What is aberrant splicing?

The proteins encoded by these abnormal transcripts are often truncated or missing domains, thereby altering protein function or conferring new functions altogether. Thus, aberrant splicing regulation has genome-wide effects, potentially altering gene expression in many cancer-associated pathways.

What is aberrant RNA?

Aberrant RNA splicing/mis-splicing in cancer cells could either confer cell survival and growth advantages through altered cell signaling or cell lineage switch or alternatively cause cell death due to mutations of core spliceosome genes or treatment of small molecule inhibitors (e.g. H3B-8800).

What is the difference between constitutive splicing and alternative splicing?

Constitutive splicing is the process of intron removal and exon ligation of the majority of the exons in the order in which they appear in a gene. Alternative splicing is a deviation from this preferred sequence where certain exons are skipped resulting in various forms of mature mRNA.

What determines alternative splicing?

The inclusion or splicing of an alternative exon is therefore determined by combinatorial effects, cellular abundance, and competitive binding between SR activators and hnRNP inhibitors.

Where does mRNA splicing take place?

nucleus
Splicing occurs in the nucleus before the RNA migrates to the cytoplasm. Once splicing is complete, the mature mRNA (containing uninterrupted coding information), is transported to the cytoplasm where ribosomes translate the mRNA into protein.

What triggers alternative splicing?

Alternative splicing is the process of selecting different combinations of splice sites within a messenger RNA precursor (pre-mRNA) to produce variably spliced mRNAs. These multiple mRNAs can encode proteins that vary in their sequence and activity, and yet arise from a single gene.

Is gene splicing possible?

Gene splicing is observed in high proportion of genes. In human cells, about 40-60% of the genes are known to exhibit alternative splicing.

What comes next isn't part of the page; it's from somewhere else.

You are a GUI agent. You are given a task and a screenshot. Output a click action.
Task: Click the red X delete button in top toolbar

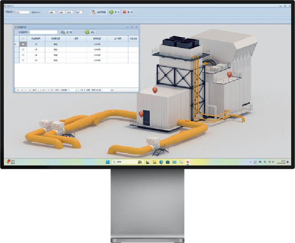[x=128, y=12]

Why is gene splicing used?

Gene splicing technology, therefore, allows researchers to insert new genes into the existing genetic material of an organisms genome so that entire traits, from disease resistance to vitamins, and can be copied from one organism and transferred another.

What happens if splicing does not occur?

Not only do the introns not carry information to build a protein, they actually have to be removed in order for the mRNA to encode a protein with the right sequence. If the spliceosome fails to remove an intron, an mRNA with extra “junk” in it will be made, and a wrong protein will get produced during translation.